How to remove quote marks using SSIS and a little C#

  • Comments posted to this topic are about the item How to remove quote marks using SSIS and a little C#

  • interesting and a good example for SSIS - but does not catch all cases, neither addresses the real issue that is that the file was badly created and is therefore not a CSV file

    how will your regex deal with

    "1005","Rosamond "Rose"" Puzo","Y","12/11/09"

    "1005","Rosamond ,"Rose" Puzo","Y","12/11/09"

    In many cases, but again not all, searching for "," is a better bet to replace this by another delimiter - and replacing the first and last quote.

    sample - new delimiter should be a combination that would normally not be used

    • do not use double quote as text delimiter on SSIS
    • replace "," by ^#^
    • remove first and last "
    • split by ^#^
  • I like articles like this one from which I can learn new, niche tips and tricks... especially where regular expressions are involved, because I'm not that good at them!

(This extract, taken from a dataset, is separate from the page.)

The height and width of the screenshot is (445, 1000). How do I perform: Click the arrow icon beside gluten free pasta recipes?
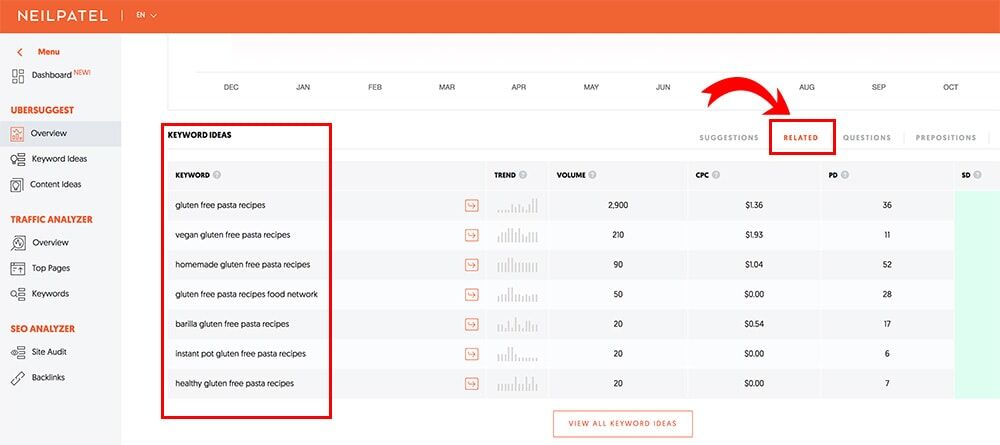click(x=471, y=205)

    I question the solution, though. The name in the source was Suzann "Sue" Fullbright, yet after transforming the data we end up inserting Suzann 'Sue' Fullbright, which is not the same thing. It's close, but not the same. If you don't have the option of changing the delimiter in the source file, then this may be an acceptable alternative, depending upon the requirements.

    Nice job.

  • I haven't analyzed your RegEx, but isn't there *inherent* ambiguity in certain situations that are impossible to definitively resolve?

    What if the text of a field's data contains quote-comma-qoute, like this:

    "1005","Rosamond "," Puzo","Y","12/11/09"

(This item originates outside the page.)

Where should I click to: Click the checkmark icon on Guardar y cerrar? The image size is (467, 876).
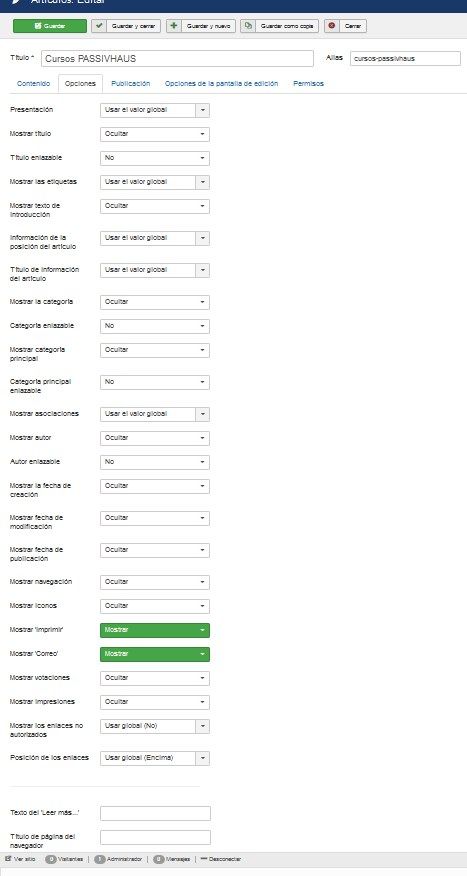coord(99,26)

    The *sending* system (the process that generates the comma-delimted file) is supposed to definitively handle every situation by replacing all embedded " with ""   (ie: replace all embedded CHR(34) with CHR(34)CHR(34)), and the receiving system can definitively resolve all of those back.

    BUT if we are trying to deal with files that were *not* created correctly (eg: where embedded CHR(34) were *not* replaced with CHR(34)CHR(34), then all bets are off!!  There's all kinds of bad character-combinations that could cause problems that lead to irreconcilable ambiguities  In the example I gave, how is it possible for *any* parsing process, or anything that is trying to 'fix' this to decide whether to join the  "Rosamond" and "Puzo" parts together or the "Puzo" and the "Y" parts (or any other pair out of the *5* contiguous 'fields')?

  • Fine for small files, but -

    Reading the entire file into memory as a single string will not scale.

    You could use stream readers/writers but it also seems silly to be reading and writing the file, then reading it again in the Data Flow.

    It might be worth using the Script Component as Source. You can read the file once, line by line, passing each line to the buffer as you go.

    I would also use a variable or a connection to manage the file path, and pass it into your script component (or task).

     

    A similar thread with some sample code - https://social.msdn.microsoft.com/Forums/en-US/b4e958e5-2f68-4574-9038-b98e7879b91b/script-source-component-reading-a-flat-file-and-manipulating-each-row?forum=sqlintegrationservices

     

    Docs on script source - https://docs.microsoft.com/en-us/sql/integration-services/extending-packages-scripting-data-flow-script-component-types/creating-a-source-with-the-script-component?view=sql-server-ver15

  • Do like this neat example of fixing file strings pre load.

    Comes into its own when you have none (or limited) control over the Source data.

    Good work well written!

  • If you were running this package as a SQL Server Agent scheduled task, what account does the script task actually run under? I have a similar job set up to parse a single-line into multiple rows and despite running the job on a schedule where the "run as" impersonates me and I have full control to the file system path the job doesn't work as designed. If I run it interactively, it works perfectly.

  • SparTodd wrote:

    If you were running this package as a SQL Server Agent scheduled task, what account does the script task actually run under? I have a similar job set up to parse a single-line into multiple rows and despite running the job on a schedule where the "run as" impersonates me and I have full control to the file system path the job doesn't work as designed. If I run it interactively, it works perfectly.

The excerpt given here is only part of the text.